What Is Scalping?


ScalpingScalping is an age-old practice that used to be carried out by touts and resellers buying event tickets and certain goods that were in high demand, and later selling them for a considerable profit.

Today, scalping has mostly moved online, where millions of consumers buy products and services every single day, and transactions are often completed in minutes.

Scalpers today leverage sophisticated “All-in-one” bots that are sold online and programmed to regularly scan e-commerce, ticketing, and other websites and applications to find and quickly buy large quantities of desired products (such as certain brands of sneakers and gaming consoles) before regular consumers even get a chance to log in to make their purchases. The scalped products are then quickly resold through sites like eBay and other portals that serve the secondary market.

An Overview of Automated Scalping Attacks

Scalper bots are deployed to regularly visit popular e-commerce portals at frequent intervals to scan for product “drops” ─ launches of highly anticipated products such as fashion sneakers or gaming systems. Before that, the scalpers behind these bots create user accounts at online stores under various identities, using different IP addresses, payment cards, and shipping addresses, and combinations thereof, to evade fraud detection systems.

Many product launches are advertised well in advance of the drop date, and the bots ramp up their visits in anticipation of the launch. As soon as the products are made available for consumers to buy, scalper bots swoop in and snatch up as many items as they can, using the previously created user accounts, along with online accomplices such as “CAPTCHA Farms”, teams of outsourced workers who work for shady agencies that specialize in solving such anti-bot measures in real time.
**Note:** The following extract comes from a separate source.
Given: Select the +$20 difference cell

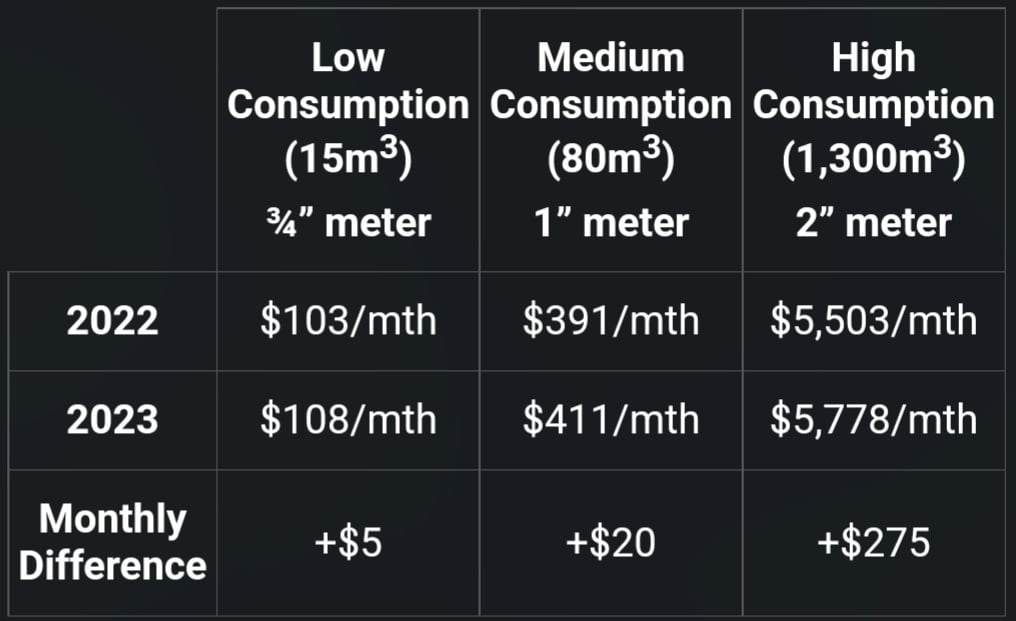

Scalping is illegal in many countries, but is not always prosecuted by legal authorities, as scalpers’ identities are difficult to ascertain because of the anonymity that the Internet provides. In the past year after the Covid pandemic started, scalpers were reported to have bought out large supplies of essential products that had suddenly come into high demand such as face masks, hand sanitizer, as well as entertainment systems such as PlayStation 5 game consoles and high-end Nvidia graphics cards.
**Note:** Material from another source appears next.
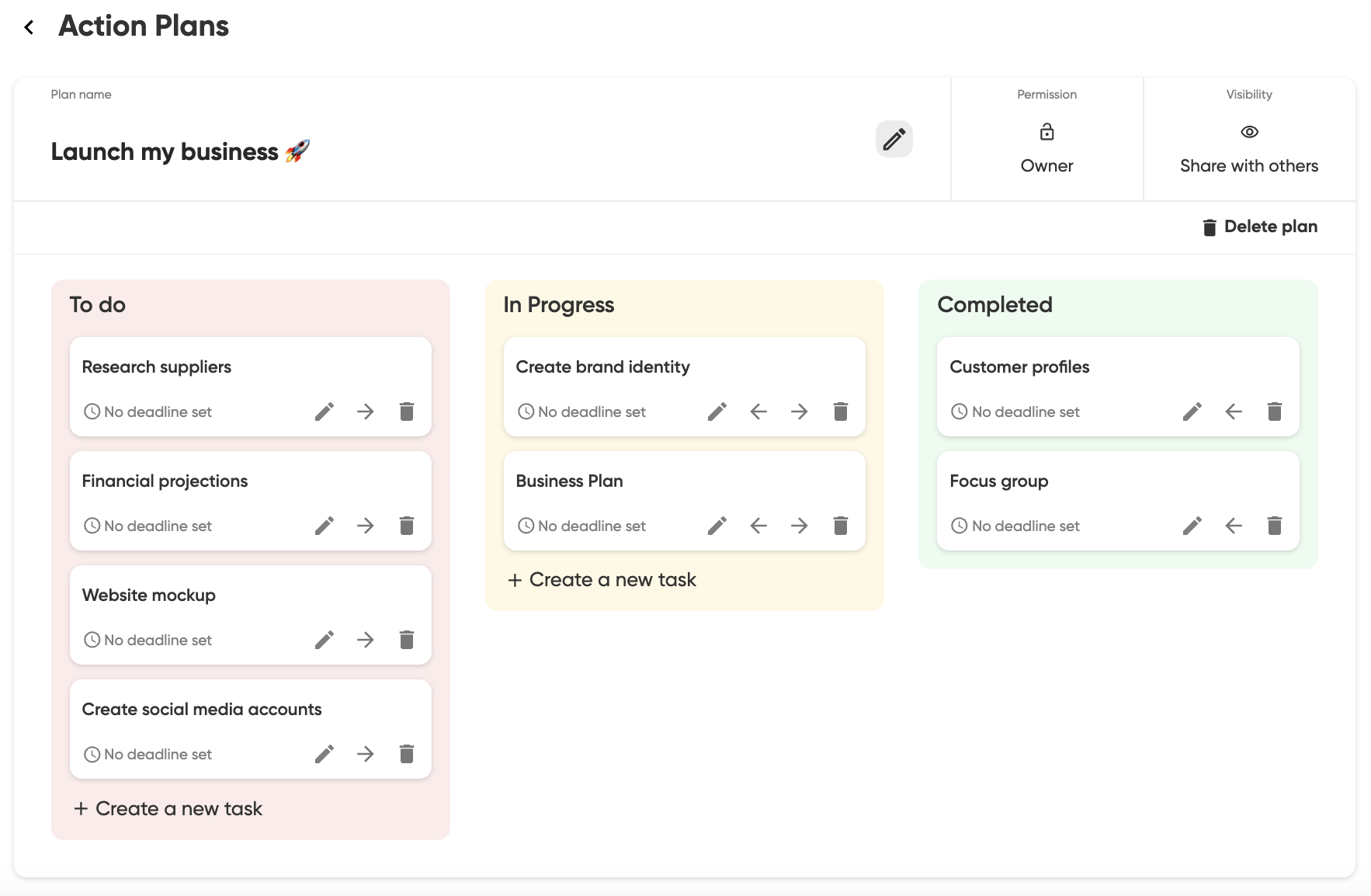Set deadline for Business Plan task
The height and width of the screenshot is (896, 1371).
pos(581,526)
How Radware Bot Manager Prevents Scalping Attacks

Types of Scalping Attacks

Scalping has always been about being among the first buyers of products and tickets in limited supply, and bot technology has made it easy for scalpers to find items as soon as they are posted for sale, quickly buy them before the average consumer can even log in to the online sales portal, and then resell them at whatever prices buyers are willing to offer.
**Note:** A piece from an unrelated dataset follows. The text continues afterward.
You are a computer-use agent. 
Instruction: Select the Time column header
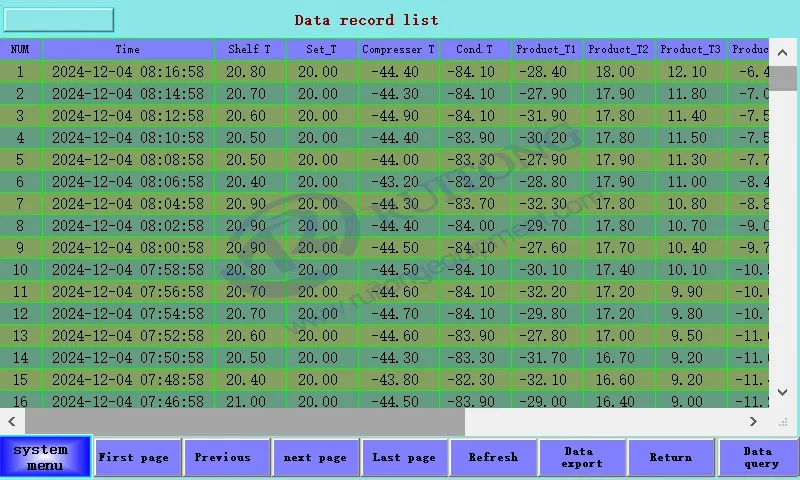pos(128,49)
Products such as certain brands of fashion sneakers and apparel produced in limited volumes, as well as those made in large quantities and have high consumer demand, such as the latest gaming consoles, high-end graphic chips (used not only for gaming and video production but also to mine cryptocurrencies) have in recent years become some of the most-scalped goods.

Just as in the pre-Internet era, concert and sports event tickets continue to be bought and sold by scalpers. Even as many online sellers have taken steps to mitigate scalping, such as requiring buyers to pick up their orders from retail stores rather than getting them home delivered, scalping is not likely to go away. There is a lot of profit to be made from scalping due to mismatches between supply and demand, and scalpers keep finding ways to get to the head of the line.

How to Stop Scalpers and Prevent Scalping

Some portals have implemented limits on the number of items that buyers can place in their shopping carts. Others now require in-person pick up of products from their stores or have introduced points of friction to slow down scalping activities (which can also irritate genuine shoppers). These can include requiring proof of identification, solving CAPTCHAs, issuing tokens that give priority to existing customers or those enrolled in loyalty programs, and so on. Unfortunately, none of these approaches are scalable for large e-commerce and ticketing portals, as scalpers usually find ways to defeat these mitigation practices.

Today, scalper bots are easily available for sale online, and some sophisticated bot developers even provide customer service and outsourced CAPTCHA-solving processes to enable their users to make the most out of them. If an enterprise tries to stop bots using traditional approaches such as blocking IP addresses or certain regions and data centers, scalper bot operators will soon start using hijacked residential devices and proxies to slip under the radar.